Reviewed by: Society for Cultural Anthropology
Of interest to: Students
Primary Theme: Technology
Cultural anthropologists use digital tools across the research cycle, from the audio recorders, cameras, and other gadgets we use to collect data in our (already mediated) field sites to the increasingly multimodal options for presenting and disseminating our research online. Yet as a distinctive form of inquiry known as “digital scholarship” begins to take shape, capacitated by the digital scholarship centers that are cropping up at many colleges and universities, cultural anthropology seems strangely peripheral to these developments. Those of us who engage with the digital humanities generally do so as cross-disciplinary, if not undisciplined, guests. Why might this be so? Is it a cause for concern? And, whether or not we as anthropologists choose to align ourselves with digital scholarship as such, how can we more fully and responsibly leverage the possibilities afforded by digital technologies in the work that we do?

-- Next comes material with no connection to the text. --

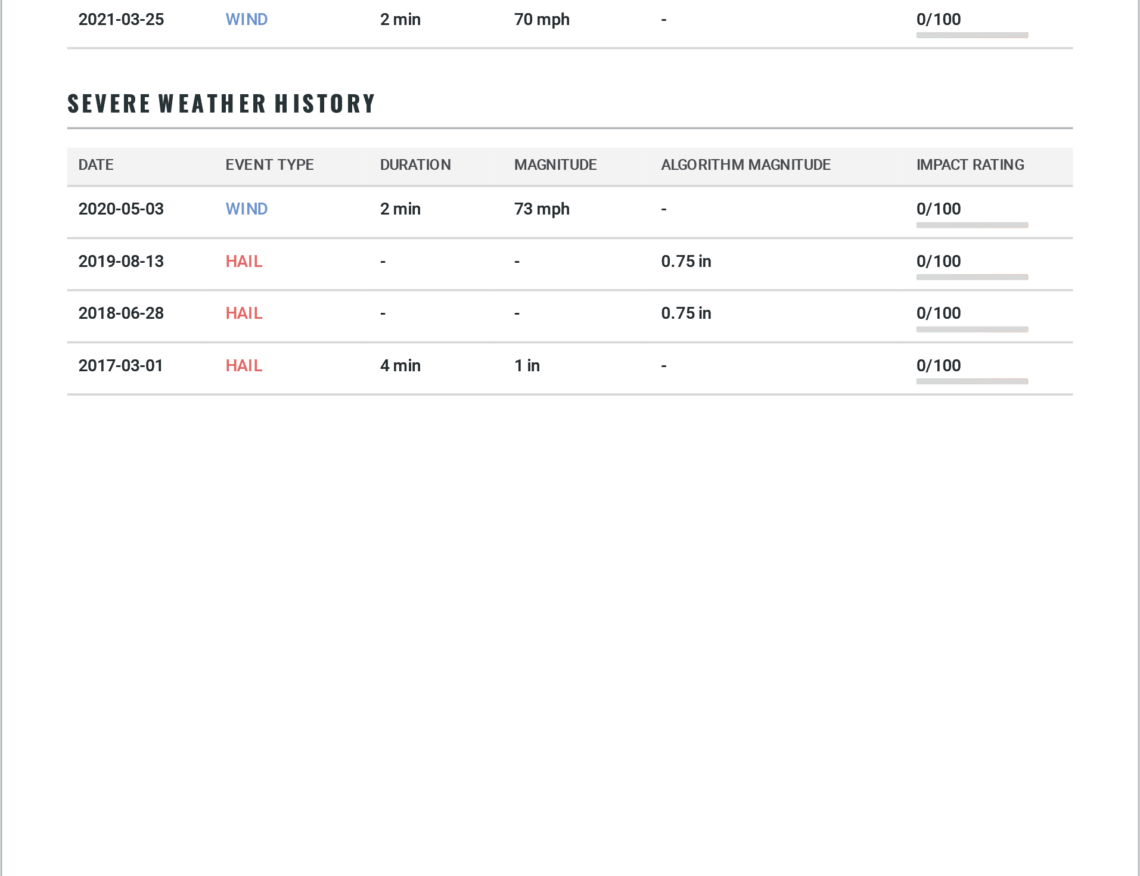Click the HAIL link for 2017-03-01

(x=243, y=365)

This roundtable brings together scholars and practitioners at different career stages from anthropology and beyond, including the domains of librarianship and scholarly publishing. Through a moderated discussion, we aim to explore the particular conditions that foster or inhibit the creation of digital scholarship in cultural anthropology. How does the disciplinary expectation that original research ought to involve the production of new data, rather than the use of an existing corpus or archive, map onto prevailing imaginaries of digital scholarship? How do different digital forms, ranging from highly curated digital archives and exhibitions to platforms on which comparatively “raw” data can be queried, correspond to different publics that might have a stake in anthropological research both within and beyond the university? Might digital scholarship invite a more recursive relationship between analysis and dissemination, one that is marked by ongoingness and collaboration rather than linearity and closure? Finally, what are the pedagogies, partnerships, and incentive structures that are needed to capacitate this kind of scholarship and to promote its uptake?